Category: OSPF

OSPF as PE-CE routing protocol in Mpls

  1. What feature we can use to prevent routing loop for dual home CE?
    1. PE set “down bit” for LSA type 3 and reject LSA type 3 from CE with “down bit” set
  2. What feature we can use to keep external route as LSA type 5 or type 7 for network with dual OSPF processes when using MPLS L3VPN as inter-site connection?
    1. Configure domain-ID on PE. PE with same domain-ID advertises LSA 1/2/3 as LSA3 to CE. PE with difference domain-ID advertises all LSA as LSA type 5
  3. What feature we can use to prefer MPLS Backbone link over intra area backdoor link?
    1. Run “OSPF Sham-link” between PEs.

Graceful Restart, NSF, NSR and LFA

Key Concepts

  1. Graceful Restart and Non-Stop-Forwarding refers to the same technology
  2. Non-stop-routing is NOT the same as GR (NSF)
  3. When you have LFA and GR, which one do you prefer? LFA is preferred. If there is an pre-calculated alternative path, we can to switch to that alternative path, instead of routing through the current interface.
  4. What GR trying to do is to PREVENT convergence, and keeping the FIB. It is completely different than LFA trying to do, which is to converge as FAST as possible, with a pre-calculated LFA, normally within 50ms.
  5. ISSU requires GR and SSO. GR is to keep routing protocol states, while SSO is to keep the same for everything else (like router config sync, CEF tables).
  6. GR (NSF) is NOT support on SHAM-LINKS and virtual-links (OSPF)
  7. GR requires SSO support. So GR is only for platform with dual RP.
  8. Graceful Restart restarts the routing process, while NSR refreshes the routing process
  9. Graceful Restart is an IETF standard
  10. Graceful Restart MUST be supported on both peers, while NSR does not
  11. GR is supported for OSPF, IS-IS, EIGRP, BGP, LDP. NSR is supported for IS-IS, and BGP
  12. GR uses less memory than NSR, because NSR needs to transfer all states to the standby RP, while GR actually restart the routing process
  13. Both GR and NSR archive the same result, but GR is preferred, because it uses less memory.

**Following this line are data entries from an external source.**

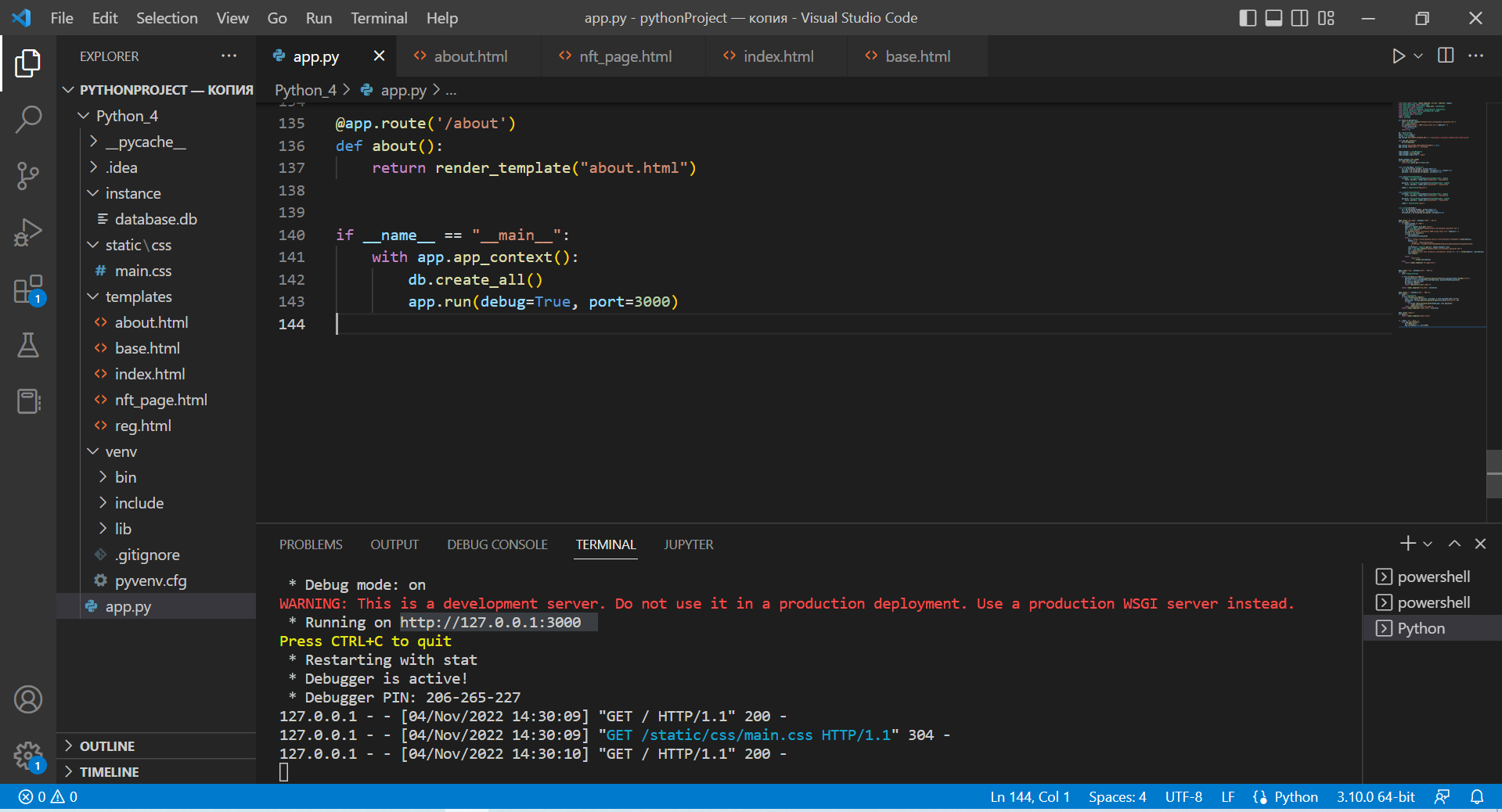Open the Search view
This screenshot has width=1502, height=812.
[x=28, y=119]
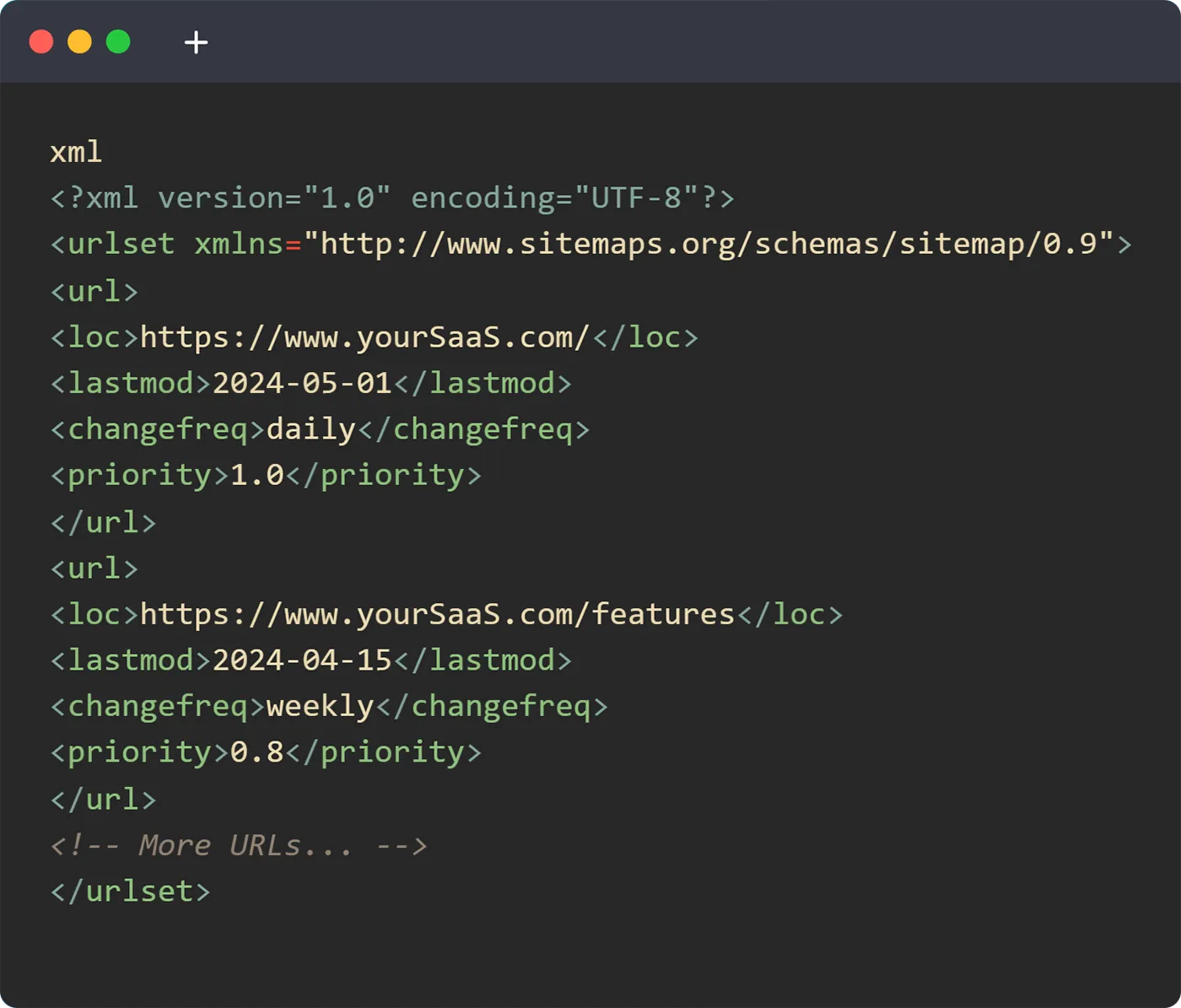The height and width of the screenshot is (1008, 1181).
Task: Open https://www.yourSaaS.com/ link
Action: pos(363,337)
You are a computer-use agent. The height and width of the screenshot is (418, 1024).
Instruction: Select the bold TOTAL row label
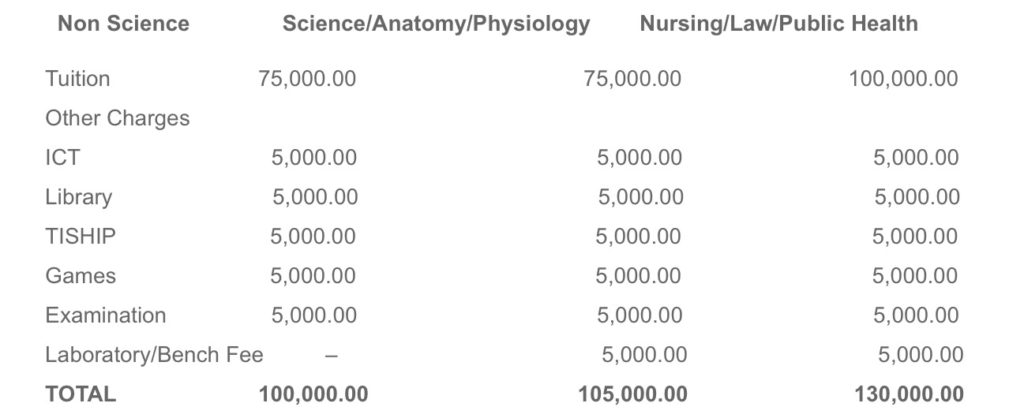(x=80, y=394)
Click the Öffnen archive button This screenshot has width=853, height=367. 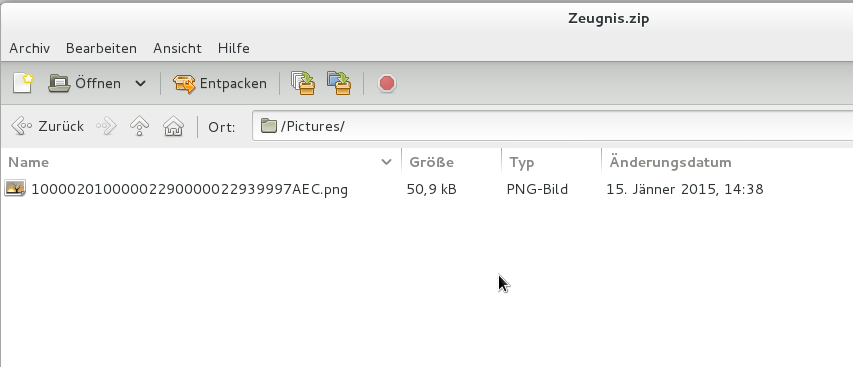[x=84, y=83]
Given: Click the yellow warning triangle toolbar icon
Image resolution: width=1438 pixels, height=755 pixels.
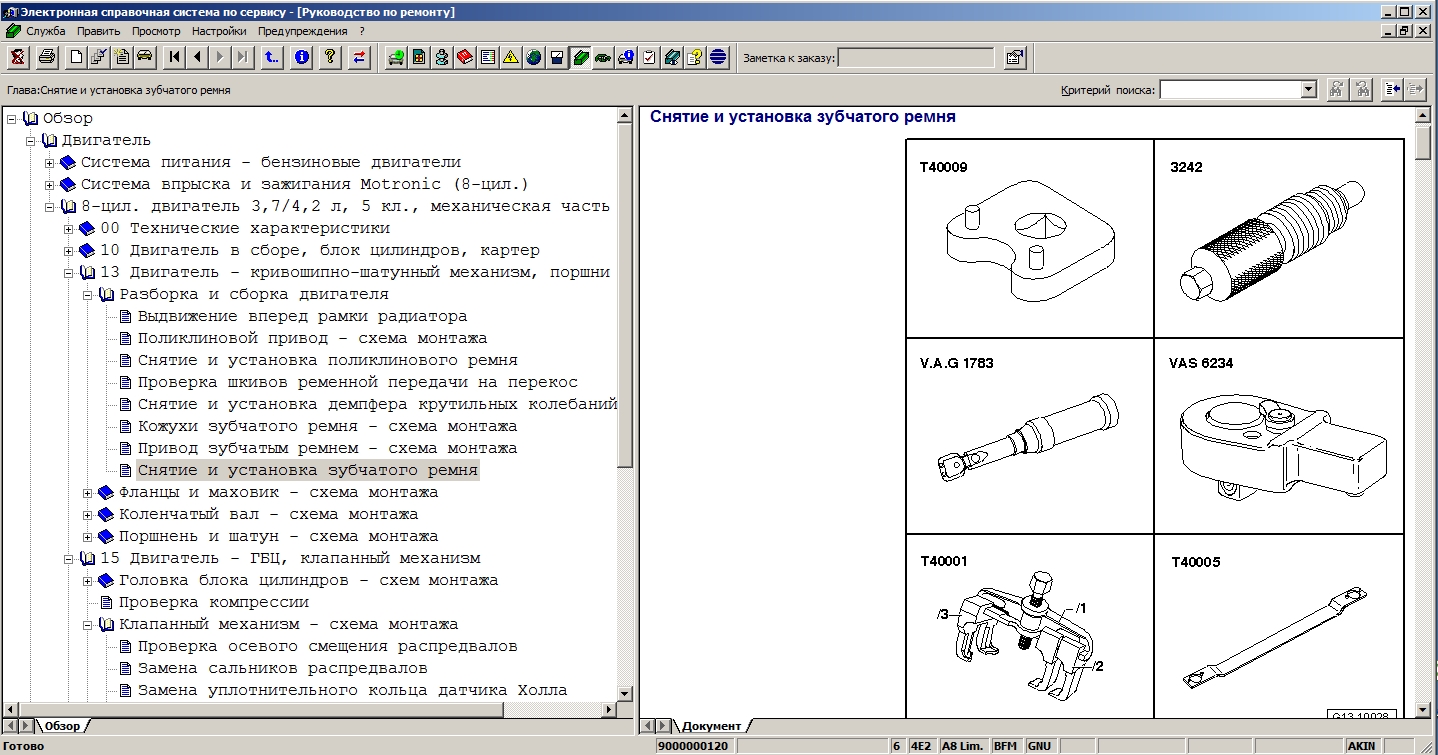Looking at the screenshot, I should pyautogui.click(x=511, y=57).
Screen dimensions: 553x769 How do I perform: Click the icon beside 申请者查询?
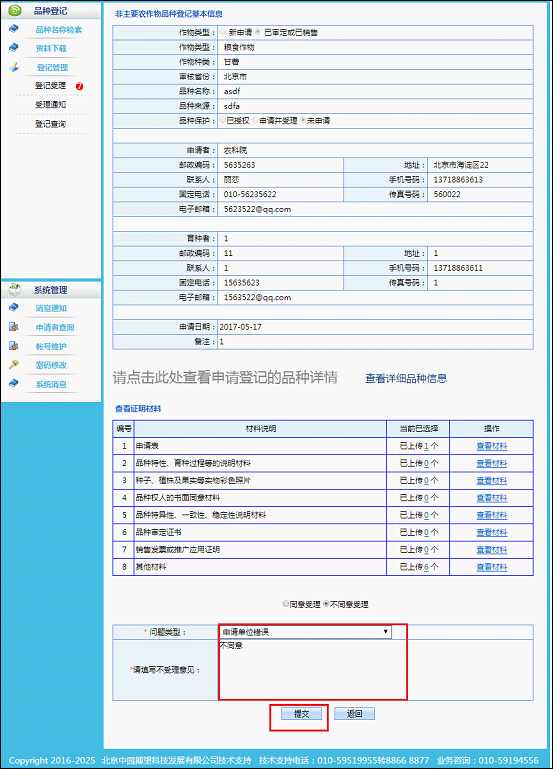point(14,327)
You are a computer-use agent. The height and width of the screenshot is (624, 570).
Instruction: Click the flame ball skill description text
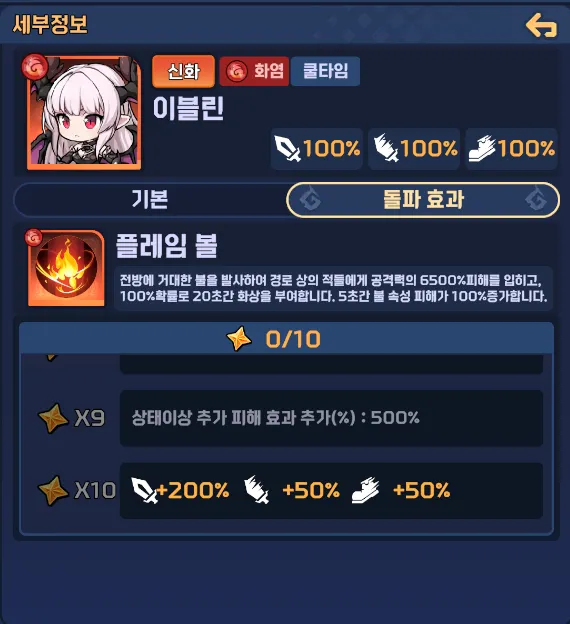[333, 289]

However if peer does not support GR, use NSR.
  14. Use GR for devices you have control, for example between RR and PE. Use NSR for devices you have no control, for example PE to CE.
  15. Careful thought need to be considered when tuning IGP fast hello when used in conjunction with GR/NSF/SSO/ISSU. If the dead timer is smaller than the the time it takes to perform state-ful failover, GR is not as useful because the IGP already detected link changed and triggered a LSA/LSP update. That negates the reason why we want to use GR. The purpose of GR is to avoid letter routing protocols to know there is a change on the link, to prevent SPF calculation.

External Links:



There are three types of failure scenarios on a SP networks:

  1. P router failure
  2. PE router failure (or link to PE failure)
  3. CE failure (or PE to CE link failure)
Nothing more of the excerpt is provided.